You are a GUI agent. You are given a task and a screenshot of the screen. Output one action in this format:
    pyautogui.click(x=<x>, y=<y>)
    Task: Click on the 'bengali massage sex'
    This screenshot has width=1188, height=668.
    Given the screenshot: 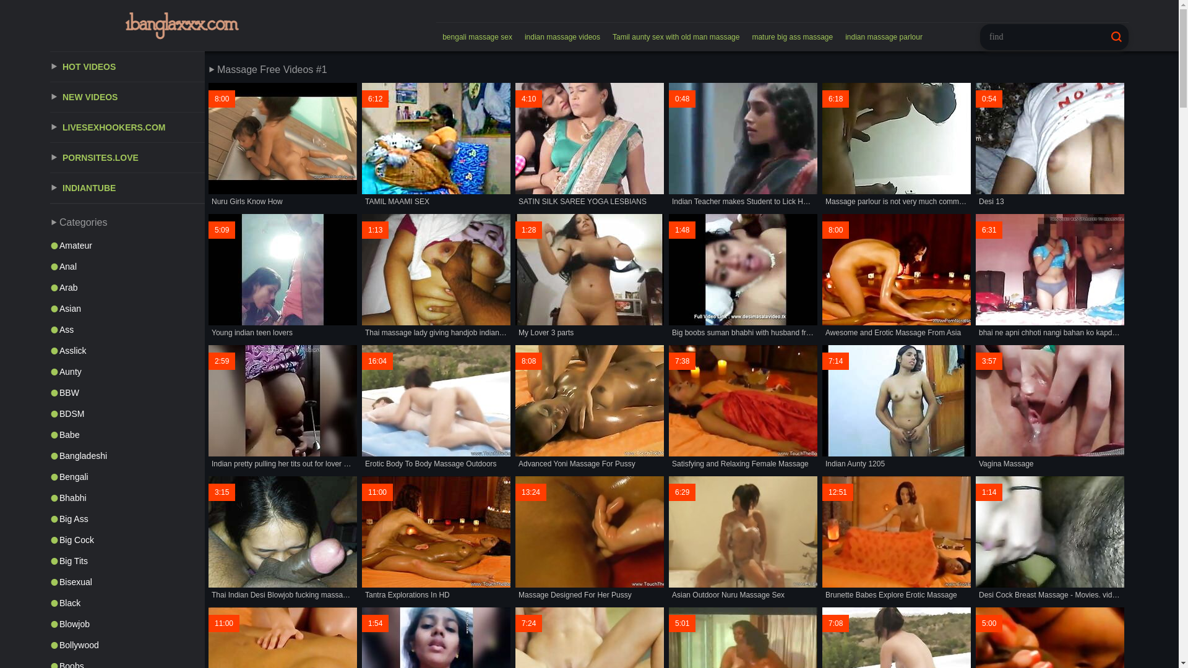 What is the action you would take?
    pyautogui.click(x=476, y=37)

______

> _The problem_
Please restate the rows above from their start through the line containing "This screenshot has", substituting "screen assistant" for "GUI agent" and keeping everything else the same.

> _Worked answer_
You are a screen assistant. You are given a task and a screenshot of the screen. Output one action in this format:
    pyautogui.click(x=<x>, y=<y>)
    Task: Click on the 'bengali massage sex'
    This screenshot has width=1188, height=668.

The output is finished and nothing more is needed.